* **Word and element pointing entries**
——
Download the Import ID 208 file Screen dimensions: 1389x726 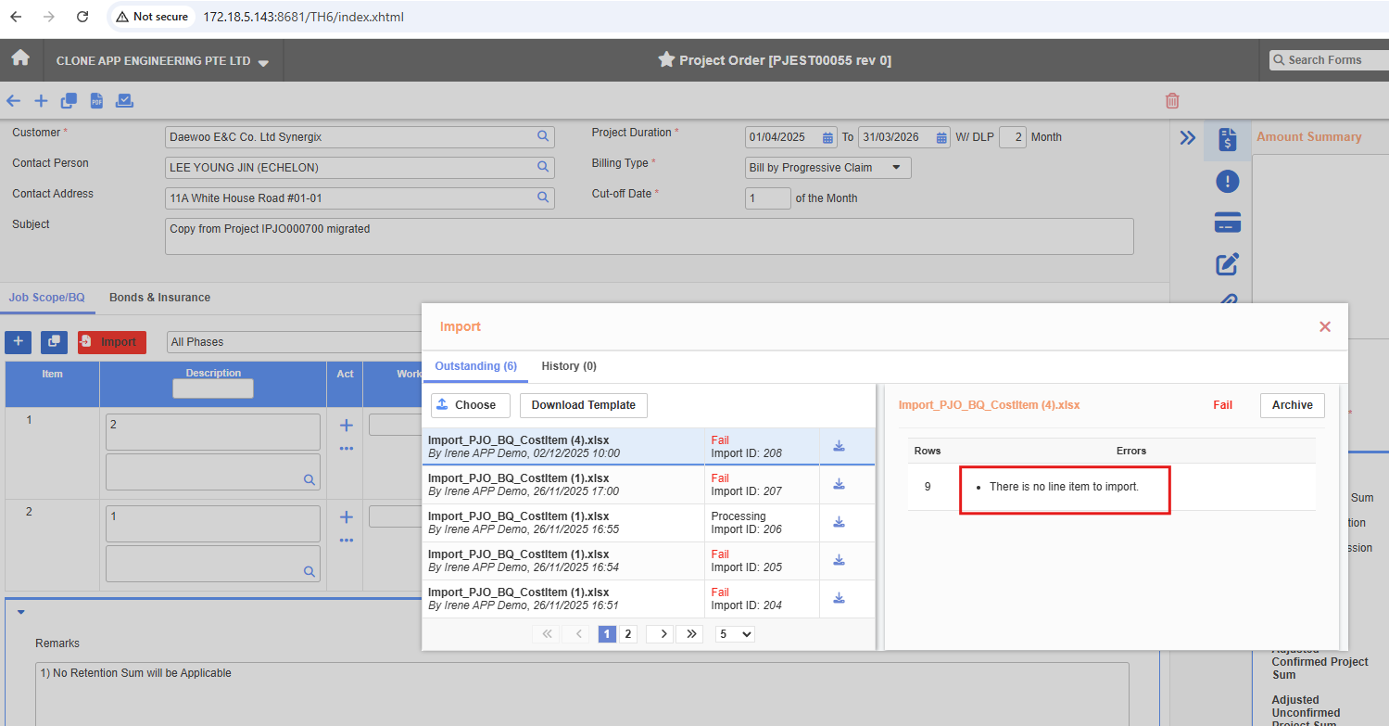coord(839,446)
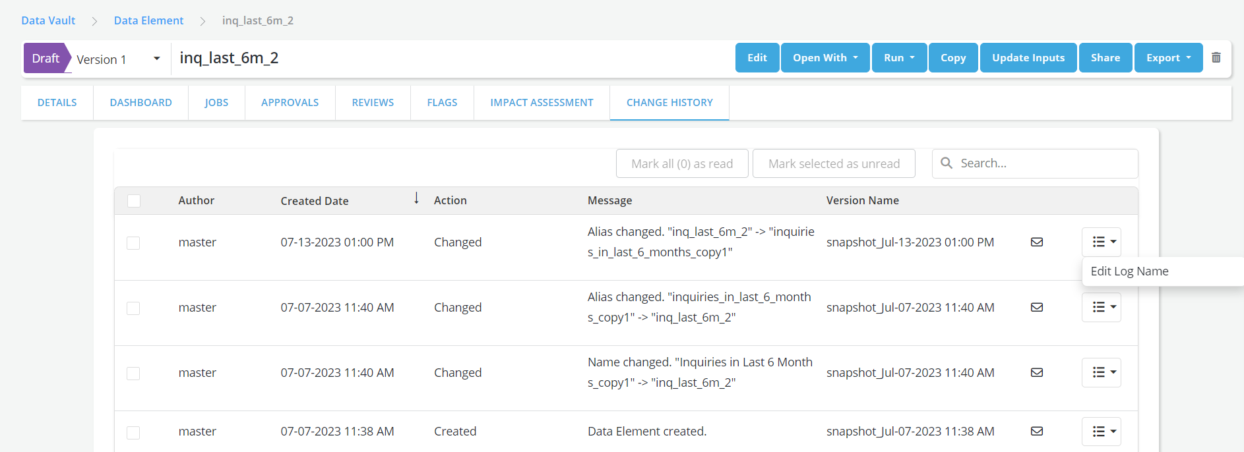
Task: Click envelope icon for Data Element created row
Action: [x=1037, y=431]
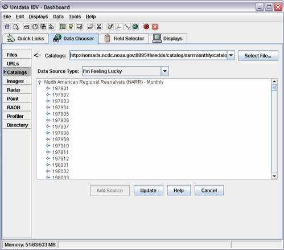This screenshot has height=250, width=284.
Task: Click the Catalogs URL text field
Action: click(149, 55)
——
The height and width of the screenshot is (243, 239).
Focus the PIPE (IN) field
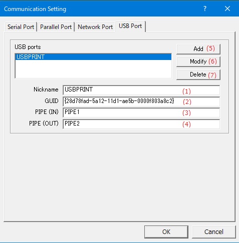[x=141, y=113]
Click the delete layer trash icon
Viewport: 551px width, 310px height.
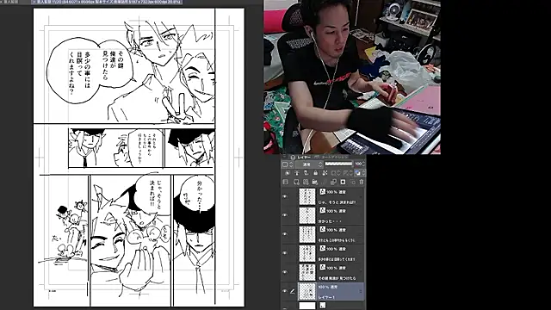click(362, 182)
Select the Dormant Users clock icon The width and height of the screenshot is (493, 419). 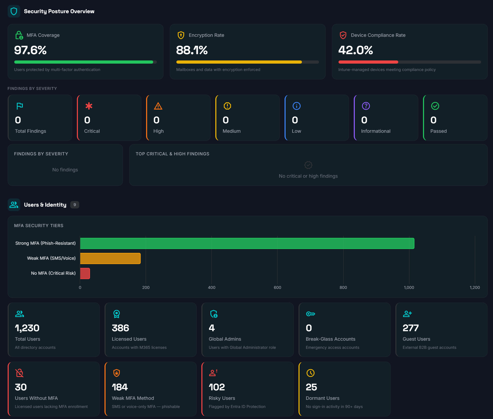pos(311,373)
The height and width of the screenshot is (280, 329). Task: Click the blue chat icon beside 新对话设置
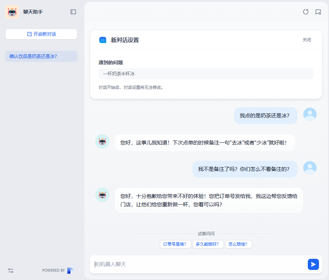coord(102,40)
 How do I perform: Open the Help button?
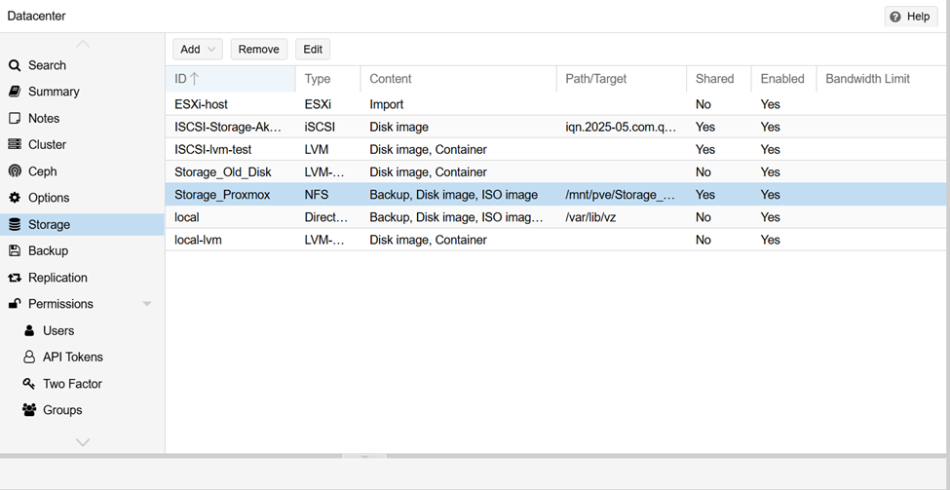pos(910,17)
——
* **Exercise directions**
Pull out each line of the records that contains the word "Task" and copy those lines.

* **Answer to the problem**
Task: Click envelope icon for Data Element created row
Task: Click the Catalogs URL text field
The height and width of the screenshot is (280, 329). Task: Click the blue chat icon beside 新对话设置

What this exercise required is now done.